家庭科で調理実習のある5・6年生が、月1回の「弁当の日」に自分で作った弁当を持ってきて給食の時間にみんなで食べるというもの。
たった1校から始まったこの取り組みは、全国の小・中学校、高校、大学にまで広がり、2012年現在、実施校は1000校を超えた。

 「弁当の日」を始めた竹下先生が、「弁当の日」を卒業した最初の6年生に贈った言葉がすばらしい。

 ********** *****
   あなたたちは「弁当の日」を2年間経験した最初の卒業生です。
  だから11回、「弁当の日」の弁当づくりを経験しました。
 
 「親は決して手伝わないでください」で始めた「弁当の日」でしたが、どうでしたか。
  
  食事を作ることの大変さが分かり、家族をありがたく思った人は優しい人です。

  友達や家族の調理のようすを見て、技を一つでも盗めた人は、自ら、学ぶ人です。

  細やかな味の違いに調味料や隠し味を見抜いた人は、自分の感性を磨ける人です。

  旬の野菜や魚の、色彩・香り・感触・味わいを楽しめた人は、心豊かな人です。

  一粒の米・一個の白菜・一本の大根の中にも「命」を感じた人は、思いやりのある人です。

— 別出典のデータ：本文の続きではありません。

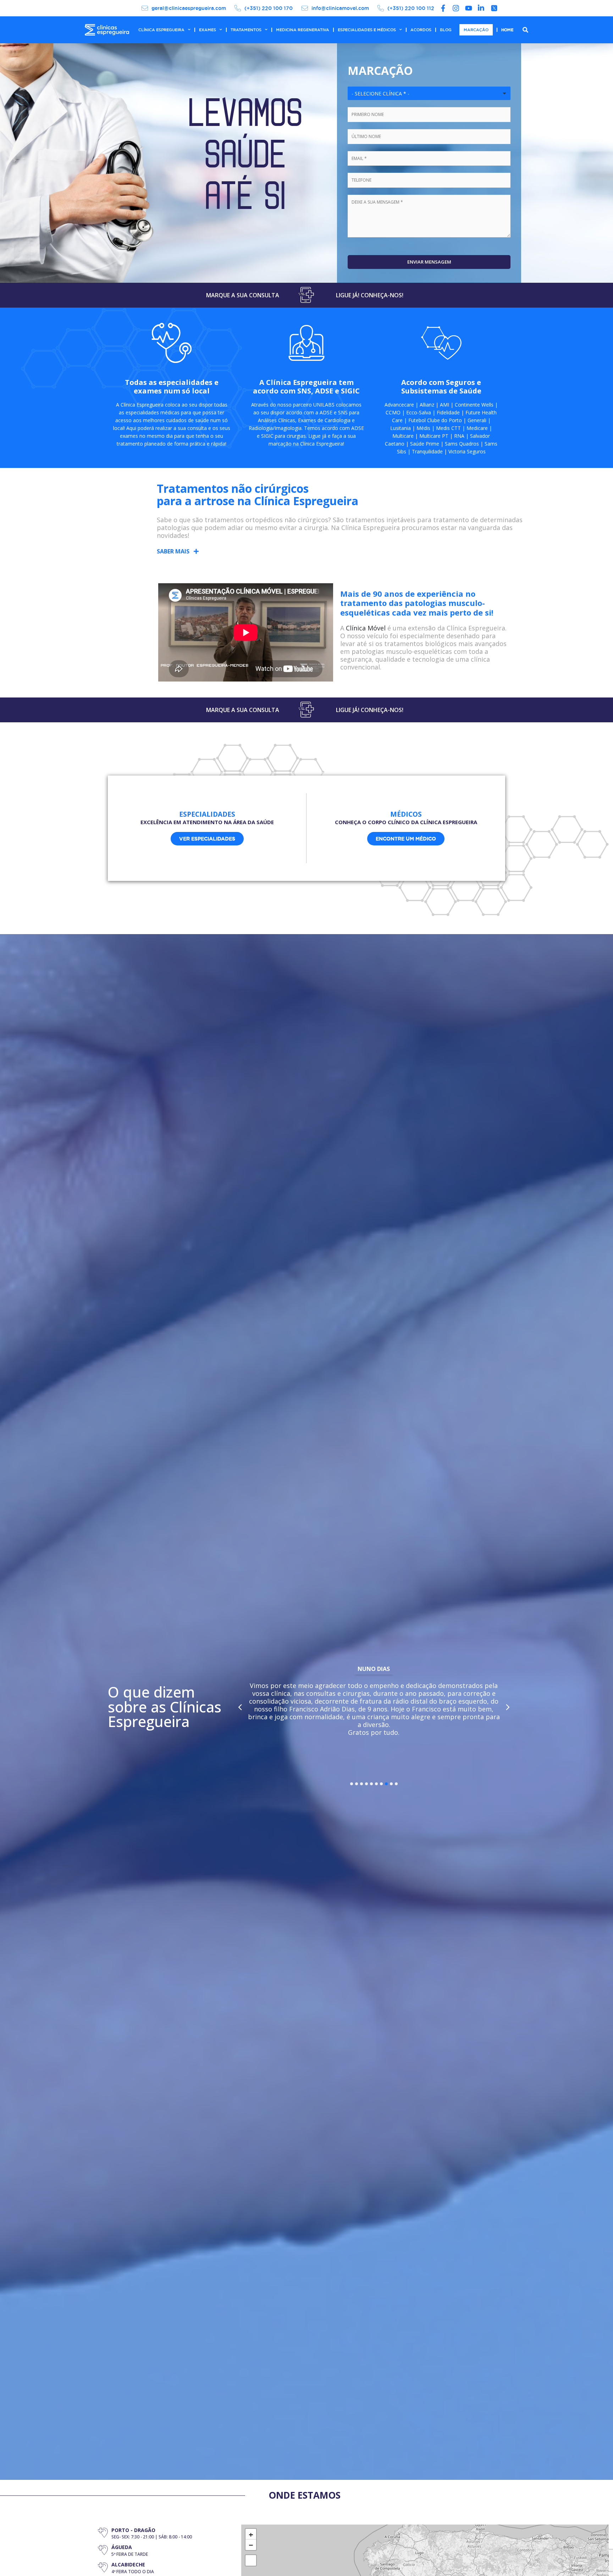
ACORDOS (420, 30)
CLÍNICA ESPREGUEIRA (161, 30)
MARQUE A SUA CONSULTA (242, 295)
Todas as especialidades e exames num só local (172, 386)
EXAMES (207, 30)
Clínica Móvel (366, 628)
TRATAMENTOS (246, 30)
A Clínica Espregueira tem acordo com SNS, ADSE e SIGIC (306, 386)
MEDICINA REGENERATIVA (302, 30)
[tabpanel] (374, 1703)
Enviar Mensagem (429, 262)
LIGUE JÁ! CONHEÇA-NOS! (369, 295)
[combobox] (429, 93)
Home (507, 30)
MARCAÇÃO (476, 30)
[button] (178, 551)
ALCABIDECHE (128, 2564)
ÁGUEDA (121, 2547)
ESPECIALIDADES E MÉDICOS (367, 30)
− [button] (251, 2544)
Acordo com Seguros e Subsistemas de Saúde (441, 386)
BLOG (446, 30)
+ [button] (251, 2534)
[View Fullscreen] (250, 2560)
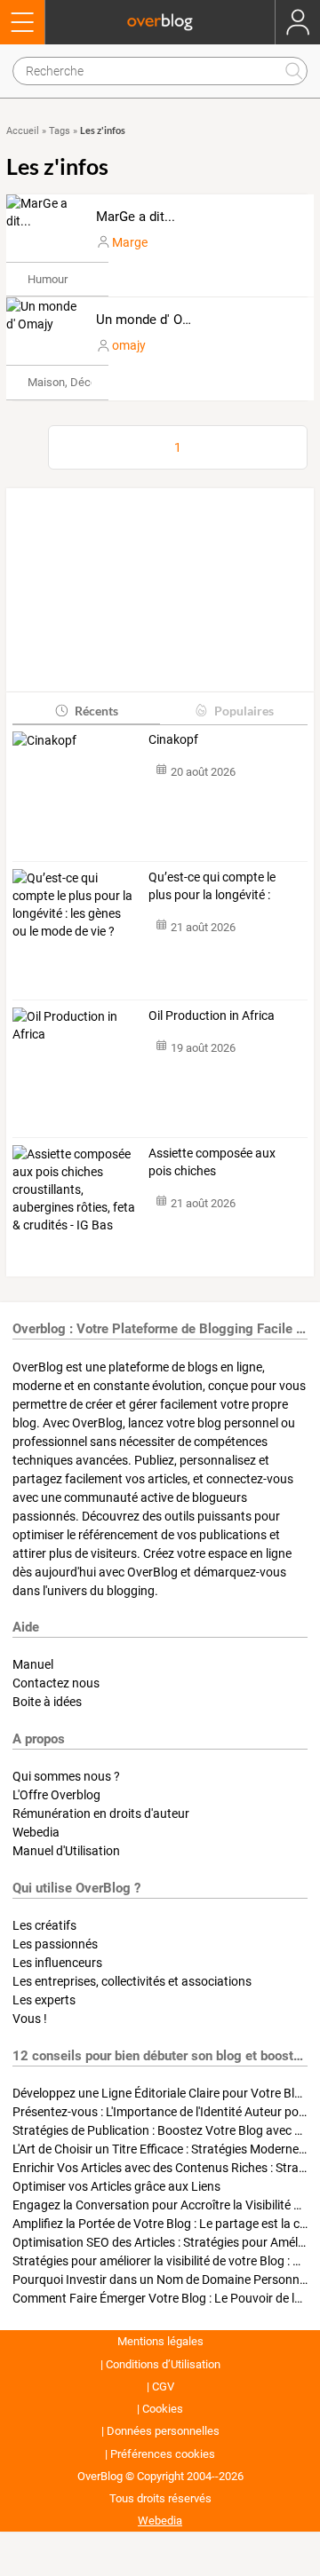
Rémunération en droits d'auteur (100, 1813)
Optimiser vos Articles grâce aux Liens (116, 2186)
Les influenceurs (57, 1963)
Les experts (44, 2000)
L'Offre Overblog (56, 1795)
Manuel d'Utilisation (66, 1851)
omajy (129, 345)
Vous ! (29, 2018)
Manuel (32, 1664)
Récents (96, 710)
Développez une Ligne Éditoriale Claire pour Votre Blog (160, 2093)
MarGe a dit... (135, 217)
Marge (130, 242)
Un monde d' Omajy (153, 320)
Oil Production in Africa (211, 1015)
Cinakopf (173, 739)
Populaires (244, 710)
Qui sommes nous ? (66, 1776)
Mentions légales (160, 2341)
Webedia (36, 1832)
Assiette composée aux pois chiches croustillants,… (212, 1163)
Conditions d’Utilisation (163, 2364)
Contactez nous (56, 1683)
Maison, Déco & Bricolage (92, 382)
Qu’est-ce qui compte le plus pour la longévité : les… (212, 887)
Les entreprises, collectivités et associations (132, 1981)
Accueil (22, 131)
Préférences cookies (162, 2454)
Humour (48, 279)
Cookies (162, 2408)
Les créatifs (44, 1925)
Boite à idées (47, 1702)
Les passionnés (55, 1944)
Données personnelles (163, 2431)
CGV (163, 2386)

  食材が弁当箱に納まるまでの道のりに、たくさんの働く人を思い描けた人は、想像力のある人です。

  自分の弁当を「おいしい」と感じ、「うれしい」と思った人は、幸せな人生を送れる人です。

  シャケの切り身に、生きていた姿を想像して「ごめん」が言えた人は、情け深い人です。

  登下校の道すがら、稲や野菜が育っていくのを嬉しく感じた人は、慈しむ心のある人です。

  「弁当の日」で仲間が増えた人、友だちを見直した人は、人と共に生きていける人です。

  家族が手伝ってくれそうになるのを断れた人は、独り立ちしていく力のある人です。

  「いただきます」、「ごちそうさま」が言えた人は、感謝の気持ちを忘れない人です。

  家族がそろって食事をすることを楽しいと感じた人は、家族の愛に包まれた人です。

  先生たちは、こんな人たちに成長してほしくって2年間取り組んできました。
  
  おめでとう。

  これであなたたちは、「弁当の日」をりっぱに卒業できました。

********** *****  (『弁当の日がやってきた』竹下和男著・自然食通信社より)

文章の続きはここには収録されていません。